A finalidade do presente artigo é examinar se o enunciado da Súmula 262 do Tribunal de Contas da União pode ser aplicado para a interpretação do artigo 59, § 4º da Lei 14.133/2021.


A resposta da matéria examinada é importante porque define se a presunção estabelecida no § 4º do art. 59 da Lei 14.133/2021 é absoluta (que não comporta prova em contrário) ou relativa (que comporta prova em contrário).


O referido dispositivo legal estabelece:


Art. 59. Serão desclassificadas as propostas que:

[...]

§ 4º No caso de obras e serviços de engenharia, serão consideradas inexequíveis as propostas cujos valores forem inferiores a 75% (setenta e cinco por cento) do valor orçado pela Administração.

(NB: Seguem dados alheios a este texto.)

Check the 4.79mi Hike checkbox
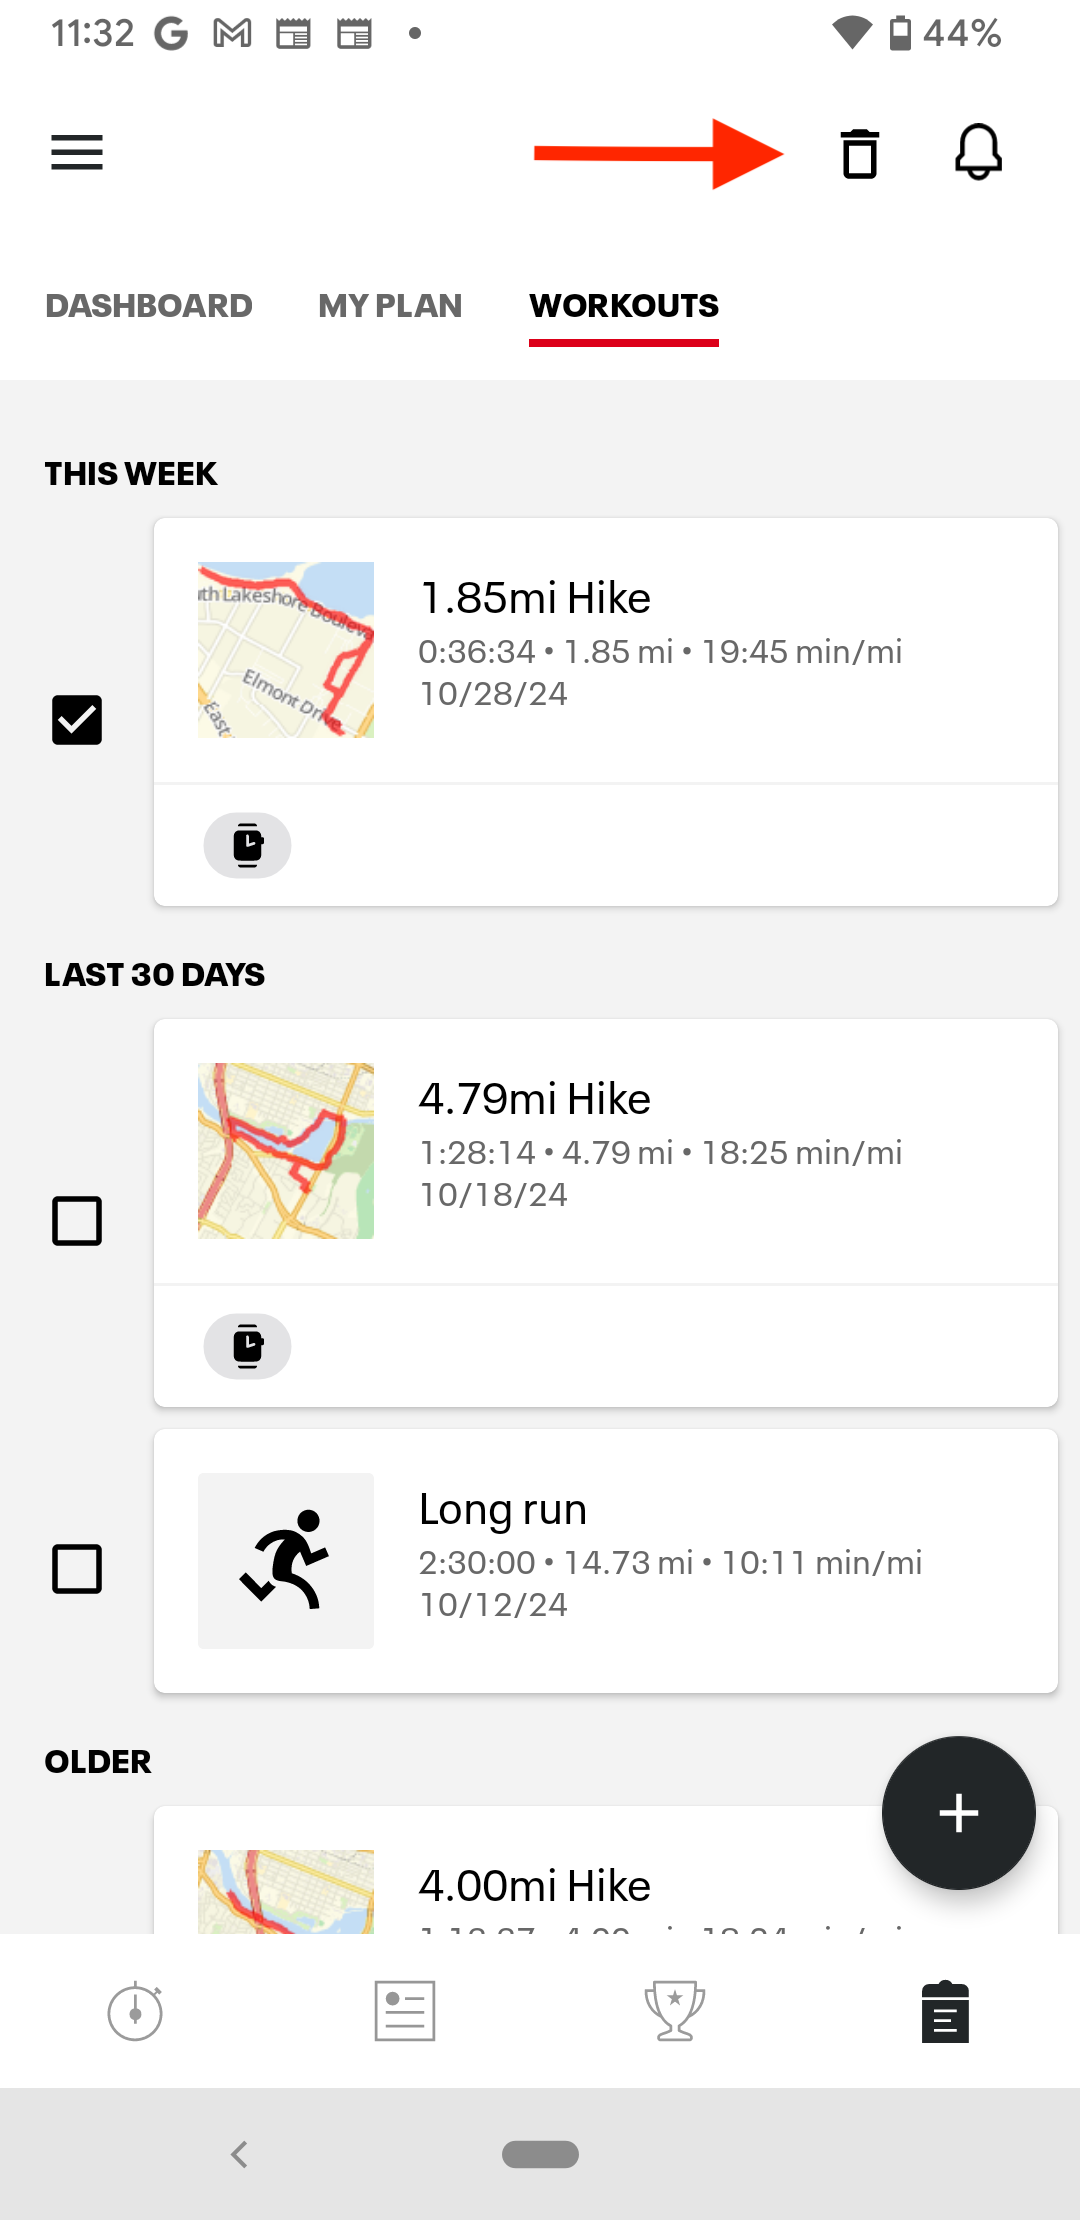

Assim, fica evidente que, em caso de obras e serviços de engenharia, existe uma presunção de inexequibilidade para as propostas cujos valores forem inferiores a 75% do valor orçado pela Administração.


Na vigência da Lei 8.666/93, havia dispositivo semelhante ao citado § 4º do art. 59 da Lei 14.133/2021, senão vejamos:


Art. 48.  Serão desclassificadas:

[...]

II - propostas com valor global superior ao limite estabelecido ou com preços manifestamente inexeqüiveis, assim considerados aqueles que não venham a ter demonstrada sua viabilidade através de documentação que comprove que os custos dos insumos são coerentes com os de mercado e que os coeficientes de produtividade são compatíveis com a execução do objeto do contrato, condições estas necessariamente especificadas no ato convocatório da licitação. (Redação dada pela Lei nº 8.883, de 1994)

§ 1º  Para os efeitos do disposto no inciso II deste artigo consideram-se manifestamente inexeqüíveis, no caso de licitações de menor preço para obras e serviços de engenharia, as propostas cujos valores sejam inferiores a 70% (setenta por cento) do menor dos seguintes valores: (Incluído pela Lei nº 9.648, de 1998)

a) média aritmética dos valores das propostas superiores a 50% (cinqüenta por cento) do valor orçado pela administração, ou (Incluído pela Lei nº 9.648, de 1998)

b) valor orçado pela administração. (Incluído pela Lei nº 9.648, de 1998)


E, foi justamente interpretando o art. 48, II, § 1º, alíneas a) e b), que o Tribunal de Contas da União editou a Súmula 262, com o seguinte enunciado:


Súmula 262 – TCU
O critério definido no art. 48, inciso II, § 1º, alíneas “a” e “b”, da Lei nº 8.666/93 conduz a uma presunção relativa de inexequibilidade de preços, devendo a Administração dar à licitante a oportunidade de demonstrar a exequibilidade da sua proposta.

Assim, tendo em vista a semelhança dos dispositivos citados das Leis 8.666/93 e 14.133/2021, surge a questão posta no presente artigo, sobre se a presunção de inexigibilidade estabelecida no § 4º do art. 59 da Lei 14.133/2021 seria absoluta ou relativa.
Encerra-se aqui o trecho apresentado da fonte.